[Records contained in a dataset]
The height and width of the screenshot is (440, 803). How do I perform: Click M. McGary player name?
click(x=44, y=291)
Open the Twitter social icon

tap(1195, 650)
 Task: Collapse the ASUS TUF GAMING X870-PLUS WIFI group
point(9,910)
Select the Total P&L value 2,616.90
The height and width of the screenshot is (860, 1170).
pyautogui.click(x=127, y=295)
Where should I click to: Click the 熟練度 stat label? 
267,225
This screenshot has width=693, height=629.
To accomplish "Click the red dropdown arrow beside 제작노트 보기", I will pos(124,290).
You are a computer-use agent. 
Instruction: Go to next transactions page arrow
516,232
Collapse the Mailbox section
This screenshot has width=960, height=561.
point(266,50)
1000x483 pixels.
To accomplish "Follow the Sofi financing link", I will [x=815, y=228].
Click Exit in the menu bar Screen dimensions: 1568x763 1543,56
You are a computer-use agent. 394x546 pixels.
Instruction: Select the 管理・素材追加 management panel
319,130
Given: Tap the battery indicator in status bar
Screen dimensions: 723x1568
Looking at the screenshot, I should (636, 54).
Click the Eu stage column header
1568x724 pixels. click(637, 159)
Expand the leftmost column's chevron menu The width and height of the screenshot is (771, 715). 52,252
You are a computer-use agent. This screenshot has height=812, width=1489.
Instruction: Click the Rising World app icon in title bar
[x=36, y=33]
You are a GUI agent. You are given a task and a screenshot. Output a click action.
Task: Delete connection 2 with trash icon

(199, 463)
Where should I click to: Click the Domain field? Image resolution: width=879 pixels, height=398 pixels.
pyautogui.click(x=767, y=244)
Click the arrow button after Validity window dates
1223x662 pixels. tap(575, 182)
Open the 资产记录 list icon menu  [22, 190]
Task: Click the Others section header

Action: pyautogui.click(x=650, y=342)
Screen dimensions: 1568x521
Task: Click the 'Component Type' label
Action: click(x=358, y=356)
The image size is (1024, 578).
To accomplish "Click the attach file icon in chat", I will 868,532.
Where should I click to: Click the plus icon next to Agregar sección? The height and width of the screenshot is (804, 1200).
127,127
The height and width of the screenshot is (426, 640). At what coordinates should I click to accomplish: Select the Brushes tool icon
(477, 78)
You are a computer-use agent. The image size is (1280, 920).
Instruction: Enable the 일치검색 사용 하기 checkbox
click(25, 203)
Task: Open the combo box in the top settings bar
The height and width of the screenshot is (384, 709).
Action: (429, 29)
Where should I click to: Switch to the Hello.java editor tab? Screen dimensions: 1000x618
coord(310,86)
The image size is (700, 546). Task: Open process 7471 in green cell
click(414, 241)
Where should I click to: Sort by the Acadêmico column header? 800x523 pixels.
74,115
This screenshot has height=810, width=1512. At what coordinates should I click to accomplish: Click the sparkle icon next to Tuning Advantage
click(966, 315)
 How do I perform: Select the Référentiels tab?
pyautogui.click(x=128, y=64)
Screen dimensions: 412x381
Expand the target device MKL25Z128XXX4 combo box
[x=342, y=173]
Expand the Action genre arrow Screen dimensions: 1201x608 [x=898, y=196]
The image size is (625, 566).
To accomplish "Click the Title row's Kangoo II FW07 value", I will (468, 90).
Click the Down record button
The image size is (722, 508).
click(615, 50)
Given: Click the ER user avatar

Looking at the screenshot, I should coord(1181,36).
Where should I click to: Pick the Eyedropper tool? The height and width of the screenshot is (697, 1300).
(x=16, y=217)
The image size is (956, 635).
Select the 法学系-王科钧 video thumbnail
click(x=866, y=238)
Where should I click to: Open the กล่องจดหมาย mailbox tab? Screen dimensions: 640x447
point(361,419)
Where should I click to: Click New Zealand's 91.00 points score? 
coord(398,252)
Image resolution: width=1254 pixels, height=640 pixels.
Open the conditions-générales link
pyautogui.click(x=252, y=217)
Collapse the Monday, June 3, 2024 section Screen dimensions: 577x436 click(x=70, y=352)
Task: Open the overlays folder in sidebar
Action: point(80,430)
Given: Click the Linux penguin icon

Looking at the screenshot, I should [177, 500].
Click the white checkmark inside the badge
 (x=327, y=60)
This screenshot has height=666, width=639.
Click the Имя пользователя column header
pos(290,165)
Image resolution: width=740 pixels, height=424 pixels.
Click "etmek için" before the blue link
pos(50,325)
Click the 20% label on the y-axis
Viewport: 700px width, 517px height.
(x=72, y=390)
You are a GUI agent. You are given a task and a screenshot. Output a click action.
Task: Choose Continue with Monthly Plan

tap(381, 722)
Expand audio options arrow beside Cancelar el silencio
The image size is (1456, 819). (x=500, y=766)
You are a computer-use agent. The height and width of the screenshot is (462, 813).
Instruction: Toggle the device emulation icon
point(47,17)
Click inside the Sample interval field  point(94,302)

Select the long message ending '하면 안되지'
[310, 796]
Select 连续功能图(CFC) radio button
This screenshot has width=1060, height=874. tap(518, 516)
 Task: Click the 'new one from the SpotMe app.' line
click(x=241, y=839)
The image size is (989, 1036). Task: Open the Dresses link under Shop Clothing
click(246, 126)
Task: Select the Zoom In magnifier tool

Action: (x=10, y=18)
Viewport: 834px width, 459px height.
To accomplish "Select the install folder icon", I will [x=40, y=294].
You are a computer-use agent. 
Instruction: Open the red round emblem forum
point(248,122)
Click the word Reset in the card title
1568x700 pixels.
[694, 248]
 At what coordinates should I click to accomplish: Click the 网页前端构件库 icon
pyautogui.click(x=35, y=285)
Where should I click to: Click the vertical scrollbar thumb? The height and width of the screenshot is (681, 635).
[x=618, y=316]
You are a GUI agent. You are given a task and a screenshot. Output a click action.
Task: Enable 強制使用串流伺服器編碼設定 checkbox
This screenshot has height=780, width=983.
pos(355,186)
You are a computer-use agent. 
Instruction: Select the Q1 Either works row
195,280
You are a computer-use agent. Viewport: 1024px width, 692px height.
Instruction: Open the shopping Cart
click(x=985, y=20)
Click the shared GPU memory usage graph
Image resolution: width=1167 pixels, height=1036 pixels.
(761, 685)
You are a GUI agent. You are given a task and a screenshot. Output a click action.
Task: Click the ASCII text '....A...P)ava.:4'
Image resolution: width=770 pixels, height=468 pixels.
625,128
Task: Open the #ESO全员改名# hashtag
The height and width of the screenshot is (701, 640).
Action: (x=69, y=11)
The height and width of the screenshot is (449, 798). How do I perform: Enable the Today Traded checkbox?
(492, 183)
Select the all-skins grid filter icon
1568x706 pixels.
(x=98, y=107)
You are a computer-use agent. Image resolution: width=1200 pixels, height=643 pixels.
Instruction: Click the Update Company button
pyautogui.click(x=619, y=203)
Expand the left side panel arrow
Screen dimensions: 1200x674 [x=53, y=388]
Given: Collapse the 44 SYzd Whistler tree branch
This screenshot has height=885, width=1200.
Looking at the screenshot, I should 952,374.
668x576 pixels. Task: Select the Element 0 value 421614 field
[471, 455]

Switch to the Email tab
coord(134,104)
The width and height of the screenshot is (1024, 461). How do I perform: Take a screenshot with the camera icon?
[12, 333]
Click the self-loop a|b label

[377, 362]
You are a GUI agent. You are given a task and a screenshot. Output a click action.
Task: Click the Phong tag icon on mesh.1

## Exercise directions
Return exactly what appears in the records from the line with "668x576 pixels. Task: Select" through the final line, and nothing else.

## Response to the task
668x576 pixels. Task: Select the Element 0 value 421614 field
[471, 455]

Switch to the Email tab
coord(134,104)
The width and height of the screenshot is (1024, 461). How do I perform: Take a screenshot with the camera icon?
[12, 333]
Click the self-loop a|b label

[377, 362]
You are a GUI agent. You are given a task and a screenshot. Output a click action.
Task: Click the Phong tag icon on mesh.1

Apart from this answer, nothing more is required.